情報理工学部情報科学科の内田理教授と教養学部芸術学科デザイン学課程の富田誠講師の研究室による「東海大学さいれぽ・まちれぽ製作委員会」が開発した防災アプリ「さいれぽ」が9月21日に、国土地理院防災アプリケーション事務局の実施する防災アプリの公募事業で防災アプリ賞を受賞しました。この事業は国土地理院と水管理・国土保全局が防災意識の向上をはじめ、地理空間情報を効果的に活用し安全に避難するための防災アプリを毎年全国から募集し、表彰する制度です。

内田教授らはこれまでも、誰もが気軽に利用できるTwitterを利用し、位置情報や災害用ハッシュタグを自動的に付与して情報を発信して共有できる「DITS」というウェブアプリを2015年に開発しており、神奈川県平塚市や秦野市、厚木市などで実証実験を行ってきました。今回受賞した「さいれぽ」はDITSの改良版で、とっさの時でも年齢を問わず誰もが直感的に使えるようにメニューの構成や画面のデザインを修正。アップされたリポートを国土地理院が提供する地図上で確認できるほか、災害拠点病院の表示機能などを付与しています。さらに、タイムライン形式でのリポート閲覧機能やキーワード検索機能などを付与しました。開発には学生や卒業生も参加。システムエンジニアやユニバーサルデザインなどそれぞれの専門分野を生かして意見を出し合い、完成にこぎつけました。

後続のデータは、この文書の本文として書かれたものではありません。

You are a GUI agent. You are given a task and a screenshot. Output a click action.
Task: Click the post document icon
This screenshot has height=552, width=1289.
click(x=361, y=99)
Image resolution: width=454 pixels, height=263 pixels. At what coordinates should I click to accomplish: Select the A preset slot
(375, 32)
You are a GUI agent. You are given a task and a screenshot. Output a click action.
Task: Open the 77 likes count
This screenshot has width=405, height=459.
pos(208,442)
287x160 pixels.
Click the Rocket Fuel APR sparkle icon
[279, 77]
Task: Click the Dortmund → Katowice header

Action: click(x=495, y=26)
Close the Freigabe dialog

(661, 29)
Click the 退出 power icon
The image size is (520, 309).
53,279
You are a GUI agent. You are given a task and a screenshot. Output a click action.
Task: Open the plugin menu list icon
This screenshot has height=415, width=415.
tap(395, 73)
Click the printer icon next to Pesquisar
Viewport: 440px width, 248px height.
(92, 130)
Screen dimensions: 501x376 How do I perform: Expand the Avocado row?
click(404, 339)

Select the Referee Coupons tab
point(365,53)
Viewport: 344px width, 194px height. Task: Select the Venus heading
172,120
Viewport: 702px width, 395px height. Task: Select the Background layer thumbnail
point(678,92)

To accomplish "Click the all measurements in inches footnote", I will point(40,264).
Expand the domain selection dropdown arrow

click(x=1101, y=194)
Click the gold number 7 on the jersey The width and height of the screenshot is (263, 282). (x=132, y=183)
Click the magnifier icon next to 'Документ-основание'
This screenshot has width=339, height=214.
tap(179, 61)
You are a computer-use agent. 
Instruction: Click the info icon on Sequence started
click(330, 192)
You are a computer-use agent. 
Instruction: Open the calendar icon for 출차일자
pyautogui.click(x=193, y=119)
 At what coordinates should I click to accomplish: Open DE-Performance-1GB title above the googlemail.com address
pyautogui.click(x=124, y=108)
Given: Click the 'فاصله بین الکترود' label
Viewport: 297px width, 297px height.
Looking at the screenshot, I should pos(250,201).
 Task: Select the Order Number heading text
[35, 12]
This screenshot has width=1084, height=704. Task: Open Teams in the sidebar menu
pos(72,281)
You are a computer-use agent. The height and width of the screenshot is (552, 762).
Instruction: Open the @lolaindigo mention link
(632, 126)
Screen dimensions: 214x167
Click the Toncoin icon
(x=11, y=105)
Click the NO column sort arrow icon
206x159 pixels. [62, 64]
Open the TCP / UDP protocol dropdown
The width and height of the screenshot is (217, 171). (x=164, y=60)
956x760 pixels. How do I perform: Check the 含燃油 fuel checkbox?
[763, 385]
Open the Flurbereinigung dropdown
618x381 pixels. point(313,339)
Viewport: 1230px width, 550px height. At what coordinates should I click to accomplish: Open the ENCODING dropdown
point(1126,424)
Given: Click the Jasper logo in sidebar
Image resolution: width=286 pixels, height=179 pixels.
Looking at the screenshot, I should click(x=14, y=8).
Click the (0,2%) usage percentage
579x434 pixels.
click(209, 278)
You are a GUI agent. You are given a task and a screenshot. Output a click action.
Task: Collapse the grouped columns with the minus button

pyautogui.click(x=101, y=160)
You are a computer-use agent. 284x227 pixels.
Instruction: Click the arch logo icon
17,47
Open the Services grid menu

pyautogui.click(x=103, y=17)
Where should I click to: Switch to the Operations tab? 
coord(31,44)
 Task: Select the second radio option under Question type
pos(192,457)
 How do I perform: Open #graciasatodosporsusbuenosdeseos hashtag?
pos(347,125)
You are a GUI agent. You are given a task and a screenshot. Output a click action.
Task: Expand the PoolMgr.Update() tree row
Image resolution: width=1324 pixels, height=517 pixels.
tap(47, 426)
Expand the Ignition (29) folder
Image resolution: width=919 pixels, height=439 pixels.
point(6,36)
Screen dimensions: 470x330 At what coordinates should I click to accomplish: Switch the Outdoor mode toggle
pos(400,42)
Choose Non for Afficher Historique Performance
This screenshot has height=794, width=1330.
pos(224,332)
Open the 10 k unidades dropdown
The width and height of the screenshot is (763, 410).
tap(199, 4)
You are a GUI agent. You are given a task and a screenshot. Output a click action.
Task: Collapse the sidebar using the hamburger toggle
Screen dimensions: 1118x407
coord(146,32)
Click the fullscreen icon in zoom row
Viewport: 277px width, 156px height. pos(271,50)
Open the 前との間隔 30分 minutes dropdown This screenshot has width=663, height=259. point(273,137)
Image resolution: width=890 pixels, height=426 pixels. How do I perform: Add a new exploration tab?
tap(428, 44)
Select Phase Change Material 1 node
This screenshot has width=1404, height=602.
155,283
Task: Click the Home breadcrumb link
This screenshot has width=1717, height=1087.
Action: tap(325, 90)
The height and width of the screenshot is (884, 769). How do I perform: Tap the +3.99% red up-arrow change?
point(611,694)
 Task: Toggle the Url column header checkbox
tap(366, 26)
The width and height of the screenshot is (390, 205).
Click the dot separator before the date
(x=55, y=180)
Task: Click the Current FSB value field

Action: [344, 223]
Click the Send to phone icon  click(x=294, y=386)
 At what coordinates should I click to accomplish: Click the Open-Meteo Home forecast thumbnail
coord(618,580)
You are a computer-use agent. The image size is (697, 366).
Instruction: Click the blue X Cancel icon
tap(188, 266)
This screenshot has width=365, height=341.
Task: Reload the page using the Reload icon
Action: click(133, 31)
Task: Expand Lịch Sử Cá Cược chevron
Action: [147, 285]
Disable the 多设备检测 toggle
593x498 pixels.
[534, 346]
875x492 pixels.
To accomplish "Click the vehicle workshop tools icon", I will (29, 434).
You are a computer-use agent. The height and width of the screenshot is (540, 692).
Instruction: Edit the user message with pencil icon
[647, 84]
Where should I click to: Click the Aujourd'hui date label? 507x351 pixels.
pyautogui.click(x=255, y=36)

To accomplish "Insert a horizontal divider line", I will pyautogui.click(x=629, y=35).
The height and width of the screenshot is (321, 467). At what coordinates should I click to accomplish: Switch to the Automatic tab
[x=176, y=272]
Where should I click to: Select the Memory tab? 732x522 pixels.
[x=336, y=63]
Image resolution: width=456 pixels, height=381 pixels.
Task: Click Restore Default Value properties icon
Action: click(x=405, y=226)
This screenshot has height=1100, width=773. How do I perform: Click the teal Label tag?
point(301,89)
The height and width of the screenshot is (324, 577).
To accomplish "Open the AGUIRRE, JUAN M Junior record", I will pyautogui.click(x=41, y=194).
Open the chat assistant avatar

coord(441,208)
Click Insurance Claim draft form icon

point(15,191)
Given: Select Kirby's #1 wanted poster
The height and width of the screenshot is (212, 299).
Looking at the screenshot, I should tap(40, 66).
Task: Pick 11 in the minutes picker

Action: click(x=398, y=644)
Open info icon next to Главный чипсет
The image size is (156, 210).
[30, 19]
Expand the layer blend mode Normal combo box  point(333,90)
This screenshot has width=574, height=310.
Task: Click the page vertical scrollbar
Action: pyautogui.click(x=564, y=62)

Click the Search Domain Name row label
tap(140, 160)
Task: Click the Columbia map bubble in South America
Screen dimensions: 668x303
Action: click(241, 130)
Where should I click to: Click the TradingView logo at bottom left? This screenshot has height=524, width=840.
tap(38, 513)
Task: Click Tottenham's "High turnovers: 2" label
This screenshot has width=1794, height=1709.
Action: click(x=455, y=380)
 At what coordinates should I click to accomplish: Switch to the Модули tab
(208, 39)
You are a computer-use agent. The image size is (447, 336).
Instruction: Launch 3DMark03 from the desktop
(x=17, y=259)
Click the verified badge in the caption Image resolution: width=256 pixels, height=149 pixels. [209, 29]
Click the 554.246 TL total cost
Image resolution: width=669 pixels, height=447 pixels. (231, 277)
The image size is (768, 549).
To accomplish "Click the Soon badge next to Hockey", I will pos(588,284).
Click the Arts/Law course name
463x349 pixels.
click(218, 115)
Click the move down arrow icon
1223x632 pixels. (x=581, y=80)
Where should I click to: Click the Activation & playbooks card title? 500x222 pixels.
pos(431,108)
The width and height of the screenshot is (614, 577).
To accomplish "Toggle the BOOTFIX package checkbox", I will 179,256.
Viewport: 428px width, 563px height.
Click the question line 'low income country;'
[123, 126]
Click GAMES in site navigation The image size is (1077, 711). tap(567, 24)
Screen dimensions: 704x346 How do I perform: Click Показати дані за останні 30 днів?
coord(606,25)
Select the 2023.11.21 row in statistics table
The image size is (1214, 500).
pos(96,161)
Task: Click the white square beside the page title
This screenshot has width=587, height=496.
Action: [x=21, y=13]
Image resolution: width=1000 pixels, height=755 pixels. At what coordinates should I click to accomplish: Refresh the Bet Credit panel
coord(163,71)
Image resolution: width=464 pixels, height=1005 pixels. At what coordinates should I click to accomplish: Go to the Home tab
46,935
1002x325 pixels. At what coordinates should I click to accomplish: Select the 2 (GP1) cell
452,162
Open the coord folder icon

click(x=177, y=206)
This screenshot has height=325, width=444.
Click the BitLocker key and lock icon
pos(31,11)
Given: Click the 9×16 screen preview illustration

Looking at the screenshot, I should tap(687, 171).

内田教授は、「メディアでも市民が投稿した情報が使われるなど、災害被災地の情報把握のツールとしてSNSは広く活用されるようになっています。しかしその一方で、実際被災したときに必要となる自分の周辺情報の抽出に手間がかかるなどの課題もありました。『さいれぽ』はそうした点を改善し、住民同士の自助や行政による被災情報の把握に役立てられるようにと開発したものです。こうしたソフトは、特定の地域限定ではなく多くの人がいつでもオープンに使えることが重要です。今後は、行政や地域と連携して利用の促進も図っていきたい」と話しています。また、開発に参加した教養学部芸術学科デザイン学課程4年次生の有田亮平さんと笹有輝也さんは、「さいれぽの開発にあたっては、DITSの画面をすべて印刷し、それぞれの課題を抽出するところから始めました。異なる学問分野を学ぶ人たち同士なので、何が必要かを考える視点が異なるなど意見の集約に苦労しましたが、エンジニアがデザイナーに何を求めているのかを学ぶよい機会になりました」と話しています。